Но и силовые линии противоположного полюса самым активным образом влияют на формирование нынешнего поэтического ландшафта. Интересно, что Михаил Айзенберг, во многом сформировавший этот полюс как поэт и как теоретик поэзии, по-настоящему развивающий мандельштамовскую органическую эстетику в новых языковых условиях, расценил возвращение нарратива в поэзию как явление скорее общелитературное, чем собственно поэтическое. «Это действительно серьезное инновационное движение, только с ложной отсылкой, — пишет Айзенберг. — Это не поэзия, не проза, это будущая проза. На наших глазах идет повторное рождение прозы из духа поэзии. И я надеюсь, что „тексты”, продолжая видоизменяться, всерьез изменят русскую прозу, пусть даже будут по-прежнему называться поэзией» [12] . Конечно, тексты «нового эпоса» с новыми звеньями авторского опосредования весьма далеки от «волнового» (или кристаллографического, как в «Разговоре о Данте») эстетического идеала органической поэтики, когда «слова существуют в слитном волновом движении; в пределе — как единое слово». Тем не менее мне думается, что полюса по-прежнему находятся в одном пространстве, по-прежнему образуют единое силовое поле. Точкой, вернее плоскостью их сопряжения, вероятно, могла бы послужить категория «телесности», важная и для нового нарратива, и для «фиктивных тел авторства», и для мандельштамовского метаболизма поэзии (Кукулин, кстати, вводя концепт «фиктивных тел», поминает «Разговор о Данте»).
Развитие «органического» направления происходит посредством дальнейшего «улучшения, утончения, уточнения языкового и, как следствие, человеческого вещества» — по формулировке Олега Юрьева, одного из ярких представителей этой эстетики, но из поколения 1980-х.
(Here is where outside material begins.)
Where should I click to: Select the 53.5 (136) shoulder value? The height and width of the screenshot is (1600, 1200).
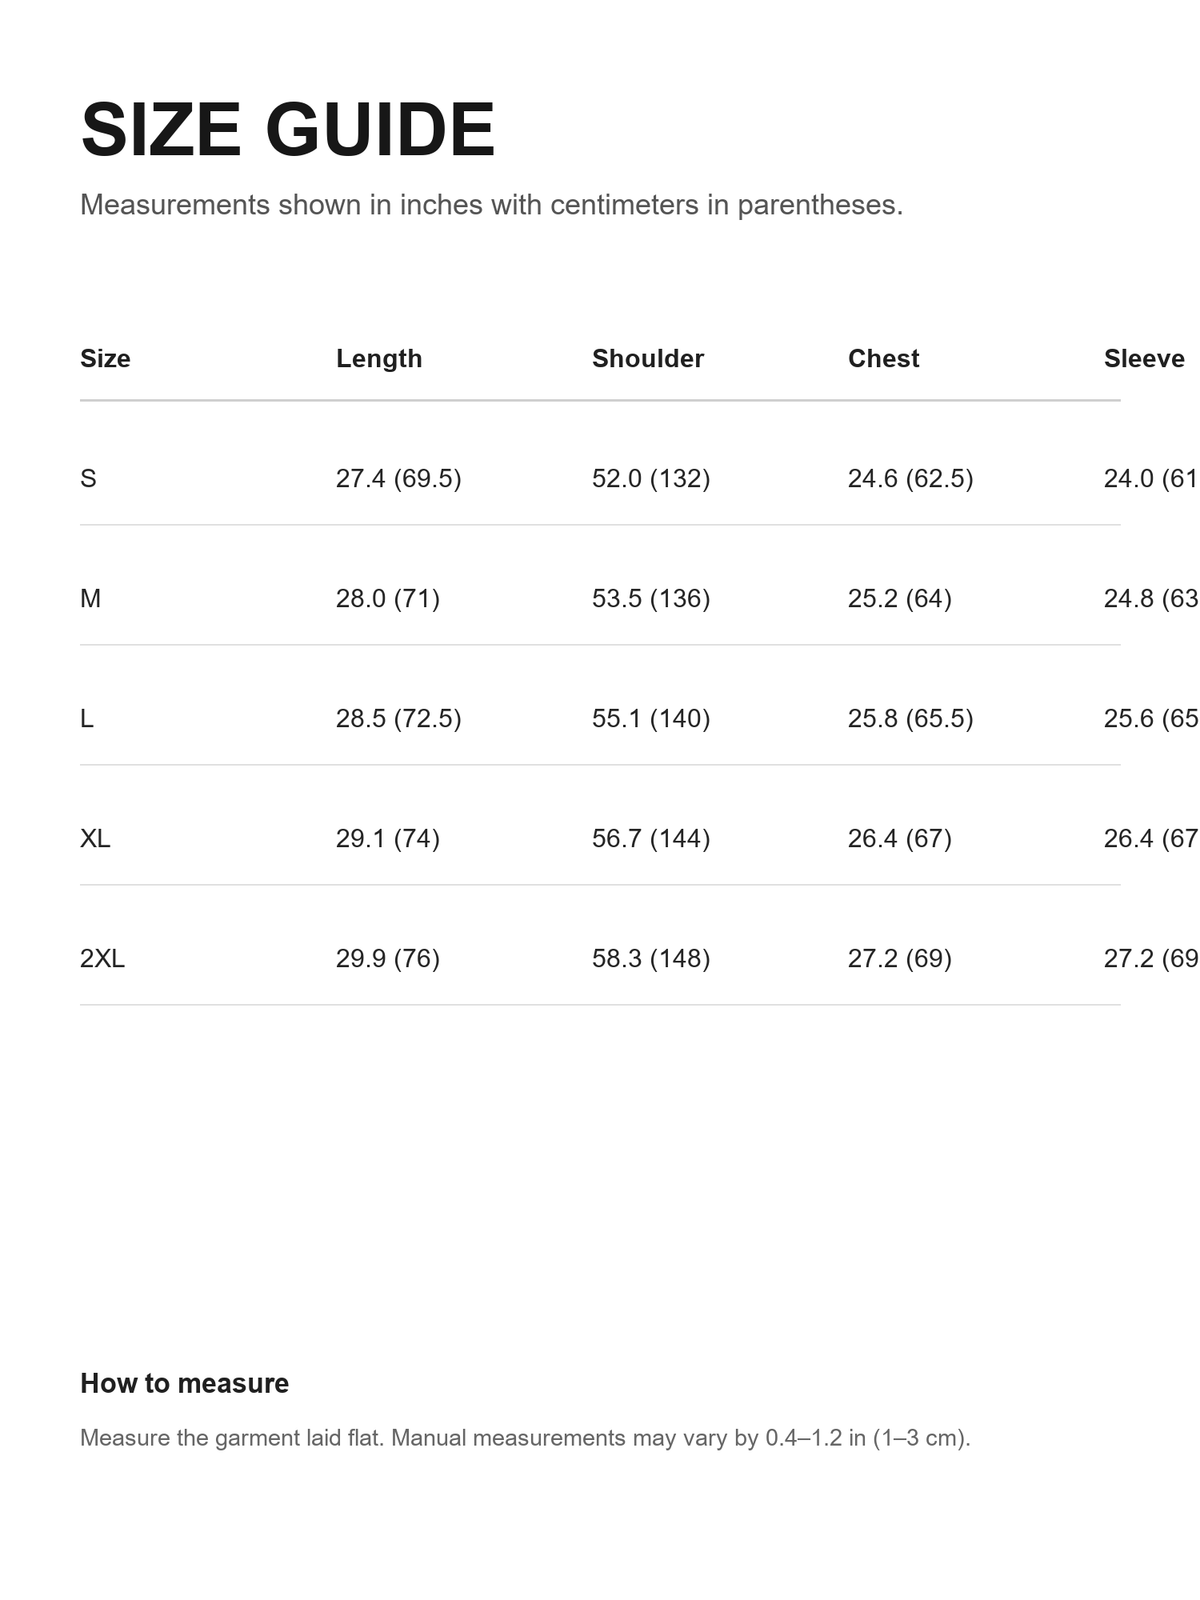coord(651,598)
Вблизи этого полюса наблюдается много авторов — собственно, все, кто работает в формате самодостаточного лирического стихотворения, так или иначе попадают в поле притяжения — или отталкивания — органической эстетики. Рискну назвать несколько имен: Игорь Булатовский, Евгения Риц, Марианна Гейде, Анна Цветкова… «Утончение и уточнение» происходит в тех же условиях предельно драматических отношений с языком, в противостоянии «деспотичности дискурсов», так беспощадно обнаженной когда-то концептуализмом. Естественно, уже нет советского родового проклятия с отрешением от наследства высокой культуры Серебряного века, но, что тоже естественно, это отнюдь не облегчает задачу собственного авторского обустройства в окружающем языковом пространстве, ставшем еще более тесным. Серебряный век, между прочим, похоже, никого больше не искушает — слишком далек теперь. А то, что эстетический идеал Мандельштама, в общем-то, космогонический («Божественная комедия»), делает его достижение даже теоретически нереальным. Но авторы, действуя наверняка, исходя из своего пусть пока скромного, зато жизненного (телесного) опыта, как раз практически могут к нему приблизиться — ведь удалось же это сделать поэтам старшего поколения. Да, ценой языковой и культурной катастрофы, ценой жизни — но разве для поэзии приемлема другая цена?